> WHAT TO DO
Reproduce the opening lines of the records exactly, please, stopping after the line that contains "Open the About".

[Stored records]
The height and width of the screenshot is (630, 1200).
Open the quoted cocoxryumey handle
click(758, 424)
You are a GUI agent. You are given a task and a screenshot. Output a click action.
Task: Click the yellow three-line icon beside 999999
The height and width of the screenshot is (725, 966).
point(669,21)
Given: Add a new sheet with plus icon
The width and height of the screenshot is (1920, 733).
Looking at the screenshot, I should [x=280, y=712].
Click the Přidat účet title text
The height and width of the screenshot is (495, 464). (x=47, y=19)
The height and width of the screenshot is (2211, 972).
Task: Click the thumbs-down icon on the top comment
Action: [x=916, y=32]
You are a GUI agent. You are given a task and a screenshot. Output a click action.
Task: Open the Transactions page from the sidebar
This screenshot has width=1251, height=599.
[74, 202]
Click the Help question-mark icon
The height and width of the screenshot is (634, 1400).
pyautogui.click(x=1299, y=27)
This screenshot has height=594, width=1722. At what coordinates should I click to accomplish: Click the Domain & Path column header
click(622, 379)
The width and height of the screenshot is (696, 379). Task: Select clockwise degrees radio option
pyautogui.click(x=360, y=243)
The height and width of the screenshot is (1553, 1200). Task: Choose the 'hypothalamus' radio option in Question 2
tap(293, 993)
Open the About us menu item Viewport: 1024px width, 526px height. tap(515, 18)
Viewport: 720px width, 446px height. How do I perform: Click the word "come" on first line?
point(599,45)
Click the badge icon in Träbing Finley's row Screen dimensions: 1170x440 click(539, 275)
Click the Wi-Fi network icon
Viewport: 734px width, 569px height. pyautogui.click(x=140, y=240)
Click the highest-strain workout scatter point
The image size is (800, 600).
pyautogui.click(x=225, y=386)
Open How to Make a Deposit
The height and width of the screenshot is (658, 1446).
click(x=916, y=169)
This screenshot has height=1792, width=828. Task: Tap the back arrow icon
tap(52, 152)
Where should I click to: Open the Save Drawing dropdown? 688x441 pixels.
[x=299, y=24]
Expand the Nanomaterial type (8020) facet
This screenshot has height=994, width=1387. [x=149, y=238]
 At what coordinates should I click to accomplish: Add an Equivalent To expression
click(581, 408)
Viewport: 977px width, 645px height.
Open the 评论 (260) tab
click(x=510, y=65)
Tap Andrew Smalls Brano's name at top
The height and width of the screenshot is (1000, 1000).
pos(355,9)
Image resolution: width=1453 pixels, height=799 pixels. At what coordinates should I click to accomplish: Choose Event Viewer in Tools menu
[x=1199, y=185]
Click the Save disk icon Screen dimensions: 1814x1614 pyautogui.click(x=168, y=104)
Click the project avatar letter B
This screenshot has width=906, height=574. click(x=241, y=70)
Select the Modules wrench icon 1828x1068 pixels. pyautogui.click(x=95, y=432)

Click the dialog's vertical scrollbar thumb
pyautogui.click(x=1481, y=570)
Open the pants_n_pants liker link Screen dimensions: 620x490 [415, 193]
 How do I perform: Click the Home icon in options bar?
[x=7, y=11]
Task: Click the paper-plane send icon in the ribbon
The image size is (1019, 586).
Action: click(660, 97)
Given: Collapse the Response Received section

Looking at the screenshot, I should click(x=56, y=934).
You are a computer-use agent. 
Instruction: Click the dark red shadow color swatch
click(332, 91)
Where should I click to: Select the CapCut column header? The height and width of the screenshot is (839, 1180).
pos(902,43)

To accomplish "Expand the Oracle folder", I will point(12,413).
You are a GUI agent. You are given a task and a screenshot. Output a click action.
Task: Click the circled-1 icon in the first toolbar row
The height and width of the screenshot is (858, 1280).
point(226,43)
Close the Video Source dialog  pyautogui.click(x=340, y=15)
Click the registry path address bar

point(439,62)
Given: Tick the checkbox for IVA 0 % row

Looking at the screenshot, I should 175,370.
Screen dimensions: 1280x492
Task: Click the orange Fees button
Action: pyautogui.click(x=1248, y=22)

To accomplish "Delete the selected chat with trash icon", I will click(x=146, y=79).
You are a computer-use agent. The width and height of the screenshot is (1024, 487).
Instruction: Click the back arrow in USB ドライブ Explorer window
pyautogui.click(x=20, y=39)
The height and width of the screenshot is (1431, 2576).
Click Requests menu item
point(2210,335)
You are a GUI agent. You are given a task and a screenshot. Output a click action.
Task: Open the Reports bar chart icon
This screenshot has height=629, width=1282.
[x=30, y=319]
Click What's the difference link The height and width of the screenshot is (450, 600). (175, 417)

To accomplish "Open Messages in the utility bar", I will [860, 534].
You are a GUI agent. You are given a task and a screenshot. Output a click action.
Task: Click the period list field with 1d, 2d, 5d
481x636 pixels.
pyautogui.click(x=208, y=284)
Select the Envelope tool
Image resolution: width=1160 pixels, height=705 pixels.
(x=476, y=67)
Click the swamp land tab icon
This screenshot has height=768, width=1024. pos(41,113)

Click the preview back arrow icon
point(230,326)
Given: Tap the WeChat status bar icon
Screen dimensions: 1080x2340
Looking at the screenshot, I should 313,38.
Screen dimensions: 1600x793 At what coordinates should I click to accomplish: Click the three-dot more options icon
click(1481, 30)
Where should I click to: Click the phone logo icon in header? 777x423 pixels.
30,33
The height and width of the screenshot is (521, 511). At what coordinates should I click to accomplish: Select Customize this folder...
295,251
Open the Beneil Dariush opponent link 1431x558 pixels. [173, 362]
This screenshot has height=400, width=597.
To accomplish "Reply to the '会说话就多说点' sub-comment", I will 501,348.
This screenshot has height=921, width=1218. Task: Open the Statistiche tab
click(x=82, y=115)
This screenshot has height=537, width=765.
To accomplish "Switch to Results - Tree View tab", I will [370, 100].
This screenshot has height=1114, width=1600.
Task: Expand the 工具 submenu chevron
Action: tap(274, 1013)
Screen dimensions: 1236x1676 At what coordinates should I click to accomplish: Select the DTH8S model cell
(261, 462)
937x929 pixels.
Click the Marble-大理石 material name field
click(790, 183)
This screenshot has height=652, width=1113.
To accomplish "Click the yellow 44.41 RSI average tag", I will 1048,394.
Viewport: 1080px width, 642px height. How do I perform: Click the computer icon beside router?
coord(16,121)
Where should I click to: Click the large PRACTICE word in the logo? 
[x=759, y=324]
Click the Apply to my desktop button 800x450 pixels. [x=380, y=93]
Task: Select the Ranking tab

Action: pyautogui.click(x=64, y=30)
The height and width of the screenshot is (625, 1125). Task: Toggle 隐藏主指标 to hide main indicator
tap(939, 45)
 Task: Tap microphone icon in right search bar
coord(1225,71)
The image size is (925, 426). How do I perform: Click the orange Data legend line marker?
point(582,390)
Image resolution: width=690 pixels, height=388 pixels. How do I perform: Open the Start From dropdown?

> EXPECTED ANSWER
The height and width of the screenshot is (630, 1200).
Open the quoted cocoxryumey handle
click(758, 424)
You are a GUI agent. You are given a task and a screenshot. Output a click action.
Task: Click the yellow three-line icon beside 999999
The height and width of the screenshot is (725, 966).
point(669,21)
Given: Add a new sheet with plus icon
The width and height of the screenshot is (1920, 733).
Looking at the screenshot, I should [x=280, y=712].
Click the Přidat účet title text
The height and width of the screenshot is (495, 464). (x=47, y=19)
The height and width of the screenshot is (2211, 972).
Task: Click the thumbs-down icon on the top comment
Action: [x=916, y=32]
You are a GUI agent. You are given a task and a screenshot. Output a click action.
Task: Open the Transactions page from the sidebar
This screenshot has width=1251, height=599.
[74, 202]
Click the Help question-mark icon
The height and width of the screenshot is (634, 1400).
pyautogui.click(x=1299, y=27)
This screenshot has height=594, width=1722. At what coordinates should I click to accomplish: Click the Domain & Path column header
click(622, 379)
The width and height of the screenshot is (696, 379). Task: Select clockwise degrees radio option
pyautogui.click(x=360, y=243)
The height and width of the screenshot is (1553, 1200). Task: Choose the 'hypothalamus' radio option in Question 2
tap(293, 993)
Open the About us menu item Viewport: 1024px width, 526px height. tap(515, 18)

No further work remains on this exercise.